**Available data**

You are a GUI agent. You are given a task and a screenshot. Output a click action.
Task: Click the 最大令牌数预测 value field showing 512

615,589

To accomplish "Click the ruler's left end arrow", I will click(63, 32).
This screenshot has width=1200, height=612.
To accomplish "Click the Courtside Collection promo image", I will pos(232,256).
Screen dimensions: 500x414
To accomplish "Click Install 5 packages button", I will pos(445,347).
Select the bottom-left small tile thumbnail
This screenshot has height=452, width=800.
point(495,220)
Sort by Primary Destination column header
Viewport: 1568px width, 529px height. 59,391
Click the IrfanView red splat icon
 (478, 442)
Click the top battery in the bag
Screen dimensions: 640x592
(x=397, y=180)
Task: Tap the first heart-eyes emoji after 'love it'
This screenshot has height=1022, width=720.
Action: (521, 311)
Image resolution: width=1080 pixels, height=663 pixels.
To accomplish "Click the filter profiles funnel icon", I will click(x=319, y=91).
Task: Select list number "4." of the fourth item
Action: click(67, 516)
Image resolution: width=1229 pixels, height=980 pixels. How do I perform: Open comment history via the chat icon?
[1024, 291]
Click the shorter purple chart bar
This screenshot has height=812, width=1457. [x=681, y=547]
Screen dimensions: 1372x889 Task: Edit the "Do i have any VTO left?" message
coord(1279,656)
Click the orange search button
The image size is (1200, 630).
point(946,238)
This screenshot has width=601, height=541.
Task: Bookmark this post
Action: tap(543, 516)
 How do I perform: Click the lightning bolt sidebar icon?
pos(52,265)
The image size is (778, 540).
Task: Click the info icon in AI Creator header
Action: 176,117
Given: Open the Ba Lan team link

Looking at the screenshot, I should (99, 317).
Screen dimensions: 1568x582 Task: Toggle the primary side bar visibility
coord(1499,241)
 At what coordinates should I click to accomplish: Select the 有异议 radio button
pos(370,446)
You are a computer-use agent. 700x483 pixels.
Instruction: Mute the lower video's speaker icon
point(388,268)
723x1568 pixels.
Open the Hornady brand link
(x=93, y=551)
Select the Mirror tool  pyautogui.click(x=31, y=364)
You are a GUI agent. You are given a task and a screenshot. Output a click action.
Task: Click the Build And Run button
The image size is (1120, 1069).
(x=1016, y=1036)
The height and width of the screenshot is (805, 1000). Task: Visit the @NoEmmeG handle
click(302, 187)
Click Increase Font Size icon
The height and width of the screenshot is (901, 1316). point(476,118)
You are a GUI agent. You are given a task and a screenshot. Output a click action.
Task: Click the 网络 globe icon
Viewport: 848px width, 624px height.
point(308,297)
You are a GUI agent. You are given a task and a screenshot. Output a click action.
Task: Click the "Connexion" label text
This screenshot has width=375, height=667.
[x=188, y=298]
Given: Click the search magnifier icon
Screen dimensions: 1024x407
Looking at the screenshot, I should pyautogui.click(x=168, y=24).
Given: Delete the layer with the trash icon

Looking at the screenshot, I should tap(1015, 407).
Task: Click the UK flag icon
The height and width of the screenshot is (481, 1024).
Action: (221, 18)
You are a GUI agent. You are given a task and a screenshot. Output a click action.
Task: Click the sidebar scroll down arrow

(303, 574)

**Assignment**
Write the data above out again in full, with every word as given.

**Output below**
You are a GUI agent. You are given a task and a screenshot. Output a click action.
Task: Click the 最大令牌数预测 value field showing 512

615,589

To accomplish "Click the ruler's left end arrow", I will click(63, 32).
This screenshot has width=1200, height=612.
To accomplish "Click the Courtside Collection promo image", I will pos(232,256).
Screen dimensions: 500x414
To accomplish "Click Install 5 packages button", I will pos(445,347).
Select the bottom-left small tile thumbnail
This screenshot has height=452, width=800.
point(495,220)
Sort by Primary Destination column header
Viewport: 1568px width, 529px height. 59,391
Click the IrfanView red splat icon
 (478, 442)
Click the top battery in the bag
Screen dimensions: 640x592
(x=397, y=180)
Task: Tap the first heart-eyes emoji after 'love it'
This screenshot has height=1022, width=720.
Action: (521, 311)
Image resolution: width=1080 pixels, height=663 pixels.
To accomplish "Click the filter profiles funnel icon", I will click(x=319, y=91).
Task: Select list number "4." of the fourth item
Action: click(67, 516)
Image resolution: width=1229 pixels, height=980 pixels. How do I perform: Open comment history via the chat icon?
[1024, 291]
Click the shorter purple chart bar
This screenshot has height=812, width=1457. [x=681, y=547]
Screen dimensions: 1372x889 Task: Edit the "Do i have any VTO left?" message
coord(1279,656)
Click the orange search button
The image size is (1200, 630).
point(946,238)
This screenshot has width=601, height=541.
Task: Bookmark this post
Action: tap(543, 516)
 How do I perform: Click the lightning bolt sidebar icon?
pos(52,265)
The image size is (778, 540).
Task: Click the info icon in AI Creator header
Action: 176,117
Given: Open the Ba Lan team link

Looking at the screenshot, I should (99, 317).
Screen dimensions: 1568x582 Task: Toggle the primary side bar visibility
coord(1499,241)
 At what coordinates should I click to accomplish: Select the 有异议 radio button
pos(370,446)
You are a computer-use agent. 700x483 pixels.
Instruction: Mute the lower video's speaker icon
point(388,268)
723x1568 pixels.
Open the Hornady brand link
(x=93, y=551)
Select the Mirror tool  pyautogui.click(x=31, y=364)
You are a GUI agent. You are given a task and a screenshot. Output a click action.
Task: Click the Build And Run button
The image size is (1120, 1069).
(x=1016, y=1036)
The height and width of the screenshot is (805, 1000). Task: Visit the @NoEmmeG handle
click(302, 187)
Click Increase Font Size icon
The height and width of the screenshot is (901, 1316). point(476,118)
You are a GUI agent. You are given a task and a screenshot. Output a click action.
Task: Click the 网络 globe icon
Viewport: 848px width, 624px height.
point(308,297)
You are a GUI agent. You are given a task and a screenshot. Output a click action.
Task: Click the "Connexion" label text
This screenshot has width=375, height=667.
[x=188, y=298]
Given: Click the search magnifier icon
Screen dimensions: 1024x407
Looking at the screenshot, I should pyautogui.click(x=168, y=24).
Given: Delete the layer with the trash icon

Looking at the screenshot, I should tap(1015, 407).
Task: Click the UK flag icon
The height and width of the screenshot is (481, 1024).
Action: (221, 18)
You are a GUI agent. You are given a task and a screenshot. Output a click action.
Task: Click the sidebar scroll down arrow

(303, 574)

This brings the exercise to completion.